Our survey found a large percentage of employees in the hotel and food industry — 32 percent — do not get any paid time off. Nearly 60 percent say they don’t get enough time off, and only 15 percent say they don’t come to work when they’re sick. Regardless of this, higher wages seem to be more important to hotel and food industry workers than paid time off. Over three-quarters of these employees say they’d prefer a raise over more PTO.
It is often said US workers get less time off than their counterparts in other countries, but TSheets found this isn’t always true. A comparable TSheets study in Canada involving 500 employees found employers here typically offer 10 days of PTO per year — comparable to the 11 typically received in the US.

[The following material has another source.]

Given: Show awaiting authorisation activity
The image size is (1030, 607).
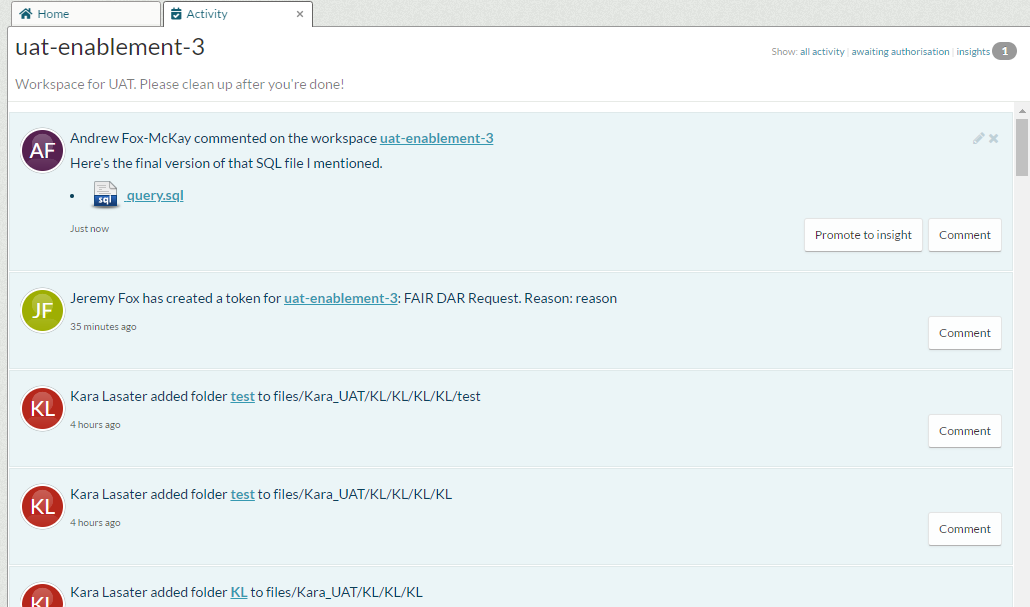Looking at the screenshot, I should pyautogui.click(x=900, y=51).
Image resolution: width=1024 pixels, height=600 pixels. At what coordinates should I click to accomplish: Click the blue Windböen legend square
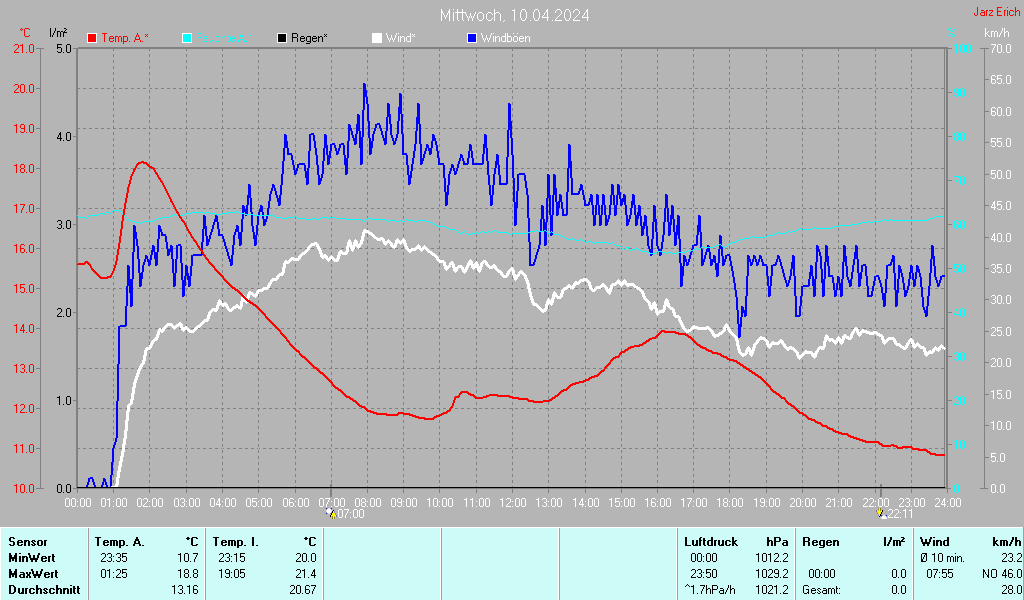(473, 38)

It’s a different story in Australia, however, where another recent TSheets study found that employers typically offer employees between 16 and 20 days of PTO per year.
Although US employees are the less likely to receive PTO than their Canadian or Australian counterparts, 74 percent of US workers would take a raise over more PTO. Sixteen percent of American workers say they get no PTO at all, compared to 14 percent of Australian workers and just 8 percent of Canadian workers.
A similar PTO survey, conducted in 2017, found 16 percent of 400 employees received no PTO at all in the previous year.3 Employers typically provided between 11 and 15 days of PTO per year. Of the workers who received PTO, 70 percent did not use all their time. With around 26 percent of employees leaving 10 or more days unused at the end of the year, TSheets estimated that 600 million days were left unused at year’s end.
In total, 88 percent of respondents said their employers should provide paid time off, and 63 percent said they’d turn down a job offer if it didn’t include PTO. Another 85 percent of employees said employers should provide sick leave, and 72 percent said employers should provide maternity leave (only 11 percent of employers offered it). The survey also found 80 percent of employees would prefer a raise to more time off, but 62 percent said they’d forgo a raise for a more flexible work schedule.
1TSheets commissioned Pollfish to survey 500 US employees aged 18+ in March 2018 about how much paid time off they get and how they use it. TSheets designed and paid for the survey and welcomes the re-use of this data under the terms of the Creative Commons Attribution License 4.0, which permits unrestricted use, distribution, and reproduction in any medium, provided the original source is cited with attribution to “TSheets.”
2A sample of 38 educators participated in this study.
3TSheets commissioned Pollfish to survey 400 U.S. employees in April 2017 about how much paid time off they get, how they use it, and the value they place in it. The respondents were all over the age of 18 and "employed for wages."